When the unnamed director told Banxxx, “No, that’s not [interracial]” to her demanding a higher rate for doing a scene with a white performer, they demonstrated porn’s anti-black labor regime, how it uses black as a verb to describe a contaminating, corrupting element. Black women are prohibited from this being already “Blacked”. The industry constructs this labor regime intentionally.

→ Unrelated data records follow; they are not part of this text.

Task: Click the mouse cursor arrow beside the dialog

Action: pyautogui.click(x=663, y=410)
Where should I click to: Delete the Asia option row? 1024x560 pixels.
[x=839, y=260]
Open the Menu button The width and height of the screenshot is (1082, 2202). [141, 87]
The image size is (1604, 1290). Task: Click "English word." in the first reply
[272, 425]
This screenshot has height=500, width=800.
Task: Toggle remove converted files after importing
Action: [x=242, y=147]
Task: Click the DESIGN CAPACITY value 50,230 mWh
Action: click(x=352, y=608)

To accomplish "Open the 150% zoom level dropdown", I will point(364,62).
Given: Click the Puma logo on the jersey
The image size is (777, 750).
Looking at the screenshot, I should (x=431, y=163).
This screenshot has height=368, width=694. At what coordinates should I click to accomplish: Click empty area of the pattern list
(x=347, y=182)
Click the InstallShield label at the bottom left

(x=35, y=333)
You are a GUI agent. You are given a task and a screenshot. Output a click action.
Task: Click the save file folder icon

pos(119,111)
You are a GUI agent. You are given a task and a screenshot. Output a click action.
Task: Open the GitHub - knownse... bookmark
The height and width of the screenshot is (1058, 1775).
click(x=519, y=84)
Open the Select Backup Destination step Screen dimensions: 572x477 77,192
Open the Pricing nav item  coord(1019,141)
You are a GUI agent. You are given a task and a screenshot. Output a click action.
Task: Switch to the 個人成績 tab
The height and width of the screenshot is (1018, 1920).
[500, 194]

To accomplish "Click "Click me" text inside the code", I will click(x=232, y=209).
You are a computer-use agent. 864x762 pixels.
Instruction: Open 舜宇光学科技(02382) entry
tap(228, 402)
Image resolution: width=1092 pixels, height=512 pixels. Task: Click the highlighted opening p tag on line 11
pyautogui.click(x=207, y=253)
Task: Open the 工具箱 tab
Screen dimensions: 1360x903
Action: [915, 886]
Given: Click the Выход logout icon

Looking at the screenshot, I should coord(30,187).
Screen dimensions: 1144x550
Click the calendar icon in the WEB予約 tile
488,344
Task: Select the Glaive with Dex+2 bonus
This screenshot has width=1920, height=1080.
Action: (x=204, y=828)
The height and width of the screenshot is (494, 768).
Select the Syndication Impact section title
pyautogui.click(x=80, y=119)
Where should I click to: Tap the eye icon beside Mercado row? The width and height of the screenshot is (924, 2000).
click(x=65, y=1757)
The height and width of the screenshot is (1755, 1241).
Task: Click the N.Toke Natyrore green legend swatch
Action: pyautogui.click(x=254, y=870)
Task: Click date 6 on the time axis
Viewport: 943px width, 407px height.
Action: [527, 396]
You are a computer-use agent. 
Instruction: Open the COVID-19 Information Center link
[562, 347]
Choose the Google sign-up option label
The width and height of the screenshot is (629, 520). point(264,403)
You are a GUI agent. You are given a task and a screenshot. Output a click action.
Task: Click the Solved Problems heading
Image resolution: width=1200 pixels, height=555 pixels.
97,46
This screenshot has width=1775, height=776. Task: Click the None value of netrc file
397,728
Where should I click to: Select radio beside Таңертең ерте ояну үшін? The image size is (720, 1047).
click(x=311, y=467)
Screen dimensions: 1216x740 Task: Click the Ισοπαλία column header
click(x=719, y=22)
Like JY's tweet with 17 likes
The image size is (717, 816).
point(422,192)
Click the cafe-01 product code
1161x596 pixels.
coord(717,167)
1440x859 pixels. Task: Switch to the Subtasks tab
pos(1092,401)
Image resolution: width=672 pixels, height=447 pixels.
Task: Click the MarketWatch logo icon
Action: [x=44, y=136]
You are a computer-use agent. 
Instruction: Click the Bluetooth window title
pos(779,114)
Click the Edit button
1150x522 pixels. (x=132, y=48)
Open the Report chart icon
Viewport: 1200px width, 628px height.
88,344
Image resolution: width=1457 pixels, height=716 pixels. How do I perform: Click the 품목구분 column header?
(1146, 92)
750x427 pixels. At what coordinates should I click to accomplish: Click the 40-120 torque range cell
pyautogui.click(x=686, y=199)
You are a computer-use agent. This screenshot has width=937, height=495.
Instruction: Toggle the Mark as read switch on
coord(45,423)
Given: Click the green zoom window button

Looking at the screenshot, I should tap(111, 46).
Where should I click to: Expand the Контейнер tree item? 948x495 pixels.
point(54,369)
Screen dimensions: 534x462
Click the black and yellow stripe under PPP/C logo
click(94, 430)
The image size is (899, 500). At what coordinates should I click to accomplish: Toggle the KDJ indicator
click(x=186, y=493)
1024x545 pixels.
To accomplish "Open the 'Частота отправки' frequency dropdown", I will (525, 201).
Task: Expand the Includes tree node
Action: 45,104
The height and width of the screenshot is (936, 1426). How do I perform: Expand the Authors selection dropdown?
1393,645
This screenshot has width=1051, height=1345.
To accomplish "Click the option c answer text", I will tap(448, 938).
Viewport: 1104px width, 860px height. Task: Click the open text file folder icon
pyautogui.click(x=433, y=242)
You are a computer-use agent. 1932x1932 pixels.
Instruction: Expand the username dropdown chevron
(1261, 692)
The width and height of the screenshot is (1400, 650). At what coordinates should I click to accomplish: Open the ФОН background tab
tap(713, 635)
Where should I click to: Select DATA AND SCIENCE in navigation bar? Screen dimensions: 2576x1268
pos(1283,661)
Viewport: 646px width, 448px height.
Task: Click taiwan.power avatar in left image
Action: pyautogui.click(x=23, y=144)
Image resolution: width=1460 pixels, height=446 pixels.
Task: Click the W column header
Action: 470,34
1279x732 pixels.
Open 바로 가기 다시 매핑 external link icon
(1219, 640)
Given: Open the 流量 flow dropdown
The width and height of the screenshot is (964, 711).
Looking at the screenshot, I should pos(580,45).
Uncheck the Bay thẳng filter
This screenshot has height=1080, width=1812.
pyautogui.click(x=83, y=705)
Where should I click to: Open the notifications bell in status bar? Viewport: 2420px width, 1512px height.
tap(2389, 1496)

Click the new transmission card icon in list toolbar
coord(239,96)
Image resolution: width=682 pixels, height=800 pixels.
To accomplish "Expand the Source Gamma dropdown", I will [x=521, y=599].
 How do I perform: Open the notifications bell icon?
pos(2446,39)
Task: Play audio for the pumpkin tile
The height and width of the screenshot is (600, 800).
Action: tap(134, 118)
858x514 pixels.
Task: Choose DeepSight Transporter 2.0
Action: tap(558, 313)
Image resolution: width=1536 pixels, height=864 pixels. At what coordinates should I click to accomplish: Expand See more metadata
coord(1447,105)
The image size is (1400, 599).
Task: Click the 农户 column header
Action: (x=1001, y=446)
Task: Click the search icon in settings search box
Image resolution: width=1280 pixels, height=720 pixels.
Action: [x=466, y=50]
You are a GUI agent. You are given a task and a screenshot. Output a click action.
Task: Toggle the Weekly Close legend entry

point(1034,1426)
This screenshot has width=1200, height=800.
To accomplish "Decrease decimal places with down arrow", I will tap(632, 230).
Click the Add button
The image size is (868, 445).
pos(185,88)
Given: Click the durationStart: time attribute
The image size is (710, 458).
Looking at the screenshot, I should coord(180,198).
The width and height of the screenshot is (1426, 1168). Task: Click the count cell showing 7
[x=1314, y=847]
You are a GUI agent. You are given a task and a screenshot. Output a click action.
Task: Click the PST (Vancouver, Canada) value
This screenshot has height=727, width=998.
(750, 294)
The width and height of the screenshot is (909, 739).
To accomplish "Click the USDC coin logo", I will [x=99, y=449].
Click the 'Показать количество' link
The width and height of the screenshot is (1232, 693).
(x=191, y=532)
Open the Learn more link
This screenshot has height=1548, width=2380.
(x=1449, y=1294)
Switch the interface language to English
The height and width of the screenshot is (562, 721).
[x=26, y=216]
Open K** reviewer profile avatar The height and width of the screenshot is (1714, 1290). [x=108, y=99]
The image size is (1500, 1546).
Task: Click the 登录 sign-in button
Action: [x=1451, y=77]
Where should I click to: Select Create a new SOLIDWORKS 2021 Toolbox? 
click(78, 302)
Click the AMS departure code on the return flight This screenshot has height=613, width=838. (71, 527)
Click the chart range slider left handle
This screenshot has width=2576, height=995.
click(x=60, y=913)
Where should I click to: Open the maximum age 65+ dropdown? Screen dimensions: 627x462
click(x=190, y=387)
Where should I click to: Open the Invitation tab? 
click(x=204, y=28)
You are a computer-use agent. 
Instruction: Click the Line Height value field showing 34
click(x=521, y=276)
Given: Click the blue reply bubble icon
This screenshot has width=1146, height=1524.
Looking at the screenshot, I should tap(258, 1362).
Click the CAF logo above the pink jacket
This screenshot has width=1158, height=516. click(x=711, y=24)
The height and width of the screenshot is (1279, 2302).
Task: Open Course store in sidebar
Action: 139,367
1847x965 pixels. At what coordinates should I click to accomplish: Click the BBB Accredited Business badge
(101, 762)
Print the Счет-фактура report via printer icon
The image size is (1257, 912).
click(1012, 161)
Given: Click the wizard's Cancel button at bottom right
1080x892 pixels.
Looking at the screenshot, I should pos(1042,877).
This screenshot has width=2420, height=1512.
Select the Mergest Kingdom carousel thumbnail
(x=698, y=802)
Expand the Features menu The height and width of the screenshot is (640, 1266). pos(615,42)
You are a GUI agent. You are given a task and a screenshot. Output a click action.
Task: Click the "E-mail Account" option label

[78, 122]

One quite lightskinned black performer told me years ago that her agent did not want her to market herself as black so she would have better economic opportunities in the industry if coded as ‘latina’ or ‘Asian’. Anti-blackness explicit in the industry as Dickson’s article lays out and Moz confirms and as Ana Foxxx, Ricky Johnson, Scarlett Bloom, Demi Sutra, Lotus Lain and so many other performers have been campaigning against for some time, including increasingly publicly outside of the sex work industry over the past couple weeks.